Oyek Jadi Penyelamat Kehidupan Warga Purwojati Banyumas saat Beras Langka
Hanya tanaman tertentu, semisal palawija, yang mampu bertahan atau beradaptasi dengan cuaca panas
Penulis: khoirul muzaki | Editor: muslimah
Laporan Wartawan Tribun Jateng Khoirul Muzakki
TRIBUNJATENG.COM, BANYUMAS - Musim kemarau bukan hanya memicu krisis air bersih yang membuat warga susah. Lahan pertanian yang menjadi sumber penghidupan warga pun kering dan berubah tandus.
Hanya tanaman tertentu, semisal palawija, yang mampu bertahan atau beradaptasi dengan cuaca panas.
Tidak untuk tanaman padi yang mensyaratkan kecukupan air selama proses pertumbuhannya.
Areal persawahan kering kerontang. Sebagian petani beralih menanam jenis tanaman lain yang mampu beradaptasi dengan lingkungan kering.

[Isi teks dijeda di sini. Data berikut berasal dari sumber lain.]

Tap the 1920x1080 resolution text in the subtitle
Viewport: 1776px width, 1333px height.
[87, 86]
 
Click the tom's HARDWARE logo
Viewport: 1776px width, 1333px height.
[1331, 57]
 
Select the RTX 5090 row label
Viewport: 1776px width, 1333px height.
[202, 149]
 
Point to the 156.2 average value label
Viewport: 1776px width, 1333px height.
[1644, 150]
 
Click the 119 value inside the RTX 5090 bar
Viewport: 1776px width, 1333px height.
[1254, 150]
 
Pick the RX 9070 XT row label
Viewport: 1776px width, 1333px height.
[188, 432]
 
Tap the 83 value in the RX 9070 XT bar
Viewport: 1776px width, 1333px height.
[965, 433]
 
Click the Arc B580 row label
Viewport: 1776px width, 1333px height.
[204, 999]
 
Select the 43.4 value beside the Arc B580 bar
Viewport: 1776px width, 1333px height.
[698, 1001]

Sebagian memilih membiarkan lahannya tak tergarap atau mengistitahatkannya sampai musim penghujan tiba.
Padahal padi selama ini jadi sumber pangan utama rata-rata masyarakat Indonesia. Jika menanam padi mengenal musim, perut harus selalu terisi tanpa mau kenal waktu.

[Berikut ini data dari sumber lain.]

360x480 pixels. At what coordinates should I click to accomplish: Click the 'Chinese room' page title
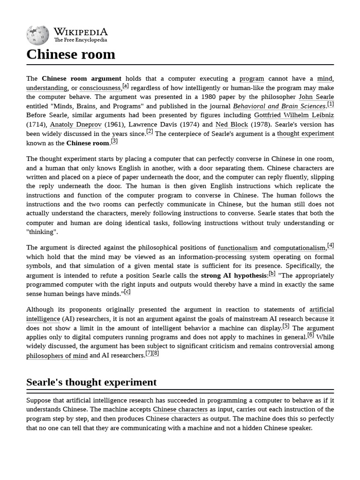pyautogui.click(x=71, y=54)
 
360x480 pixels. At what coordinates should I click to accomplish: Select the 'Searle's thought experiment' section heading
pyautogui.click(x=91, y=382)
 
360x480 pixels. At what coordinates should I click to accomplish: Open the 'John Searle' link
pyautogui.click(x=316, y=97)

Tak ayal, sebagian masyarakat petani menyimpan gabahnya untuk cadangan pangan di musim kemarau sampai musim tanam kembali tiba.

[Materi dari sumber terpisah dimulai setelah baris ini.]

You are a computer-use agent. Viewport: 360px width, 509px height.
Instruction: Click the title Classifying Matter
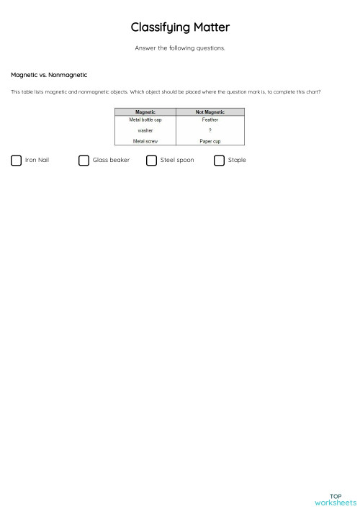tap(180, 27)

Tetapi bagi masyarakat yang tak punya simpanan padi, pilihannya dua, membeli beras bagaimanapun caranya, atau mencari sumber pangan alternatif selain beras.
Sebagian masyarakat Dusun Wanarata Desa Kalitapen, Purwojati Banyumas memilih cara kedua untuk melawan krisis pangan di musim kemarau.
Pagi yang terik jadi kesempatan para ibu di dusun ini untuk menjemur bahan oyek (singkong) yang diletakkan di atas atap atau teras rumah.
Sebelum dijemur, bahan ini telah direndam berhari-hari agar tiwul yang dihasilkan bagus.
Sudah tradisi turun temurun, warga Kalitepen mengonsumsi oyek untuk mencukupi kebutuhan pangan mereka.
Terlebih di musim kemarau, saat persediaan beras menipis, oyek jadi penyelamat warga untuk bertahan hidup.
Jangankan untuk menanam padi, untuk masak dan minum saja, mereka kesulitan mendapatkan air setengah mati.